The headquarters-relocation piecewe're always interested in getting headquarters. That would be attractive, regardless of the economic environment. I think candidly there is a little more reticence on expansion in a down market, and that's understandable.
Fewer firms are probably looking to move. So in that respect, the incentives may be less attractive. But I don't think they're any less attractive to those who do feel they're ready to make a move.
IBJ: Do you expect to do much international travel in the next year? It's obviously a focus of the governor. Does that get scaled back? Or maybe sped up because we have a recession to fight?
ROOB: I know the governor this year is traveling to Japan. I'm intending on going on that trip, and we'll continue to work internationally.
We absolutely have to continue. The efforts to in-source jobs in the state of Indiana have been tremendous, really starting with [Former Lt. Gov.] John Mutz. It's one of the reasons why our economy is doing better than those in surrounding states, because we have made an investment in attracting companies to Indiana from overseas, and we'll continue to do that.
Look at Honda, Toyota, obviously the folks up in Lafayette at Subaruterrific employers. And we'd like to continue to attract them. You've got to go there, because other governors will look at Gov. Daniels' success. Planes fly out of other states as well. So we have to continue our efforts.
IBJ: There's a lot of talk about what the Obama administration is going to do at the national level, possibly injecting as much as a $1 trillion stimulus into the economy. How could Indiana best use its share?
ROOB: Well, one of the strategic strengths of Indiana has always been its location, being the crossroads of America.
We're ready to go with those dollars because of Major Moves, [the governor's program to lease the Indiana Toll Road and upgrade highways]. We're ready to go with projects today. They're not just on the drawing board. They've been let and ready to go. Those are probably the places where we would find the greatest impact.
And the same is true of railroad infrastructure. Rail infrastructure can be helpful. And clean coal, investments in clean-coal technology, and investments in wind. Those are things Indiana has been on the forefront of and things which are not conceptual. We're ready to go today.
IBJ: Despite Indiana's fiscal challenges, the governor hopes to include $73 million in the next state budget for the 21st Century Research and Technology Fund, providing capital to young companies with the potential to commercialize innovations. How would delays or cuts affect Indiana's entrepreneurial sector?

§

| WORK INSTRUCTIONS |
• A. Could you reproduce the passage from the Indiana economic-development interview starting at "IBJ: Do you" and ending at "to work internationally."?
• B. How would the interview about Indiana's economy go on after its final question? Write the next part.

| THE DATA |

§

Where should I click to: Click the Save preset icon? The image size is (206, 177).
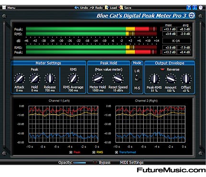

§

| YOUR RESPONSES |
• A.
IBJ: Do you expect to do much international travel in the next year? It's obviously a focus of the governor. Does that get scaled back? Or maybe sped up because we have a recession to fight?
ROOB: I know the governor this year is traveling to Japan. I'm intending on going on that trip, and we'll continue to work internationally.

• B.
ROOB: It's a top priority for us to maintain the success that we've had with the 21st Century Fund. Almost everybody who looks at the successes that we've had in Indiana in growing what has not traditionally been an entrepreneurship-friendly state and turning it into one, we can mention [the fund] as kind of the point of the sword. So we would be cutting our nose off to spite our face if we were to not fully fund the 21st Century Fund.
IBJ: When he announced your new job, the governor lauded your record of savings and efficiency at the Family and Social Services Administration. Do you have similar ideas to do more with less at IEDC?
ROOB: We did some remarkable things over at FSSA, which were able to allow the governor and the Legislature to flatline Medicaid and not reduce payments to physicians nor take people off the rolls. That's not something that's happened in other states.
That's really four years of hard work to get there. When I became the secretary of FSSA, we were spending $1,683 per person. Today, we're spending $1,543 per person. We've done that through a hundred little deals. But nevertheless, it worked pretty well.
That ... willingness to critically examine what you're doing is something I've brought everywhere I've gone, and will bring here to IEDC.
Even if you did away with all of IEDC, it still wouldn't compare to one year's growth of the Medicaid budget. We're not going to balance the state's budget on IEDC any more than we are the Department of Conservation. It's just not big enough. But we'll be attuned to making sure the dollars we spend deliver good value to taxpayers.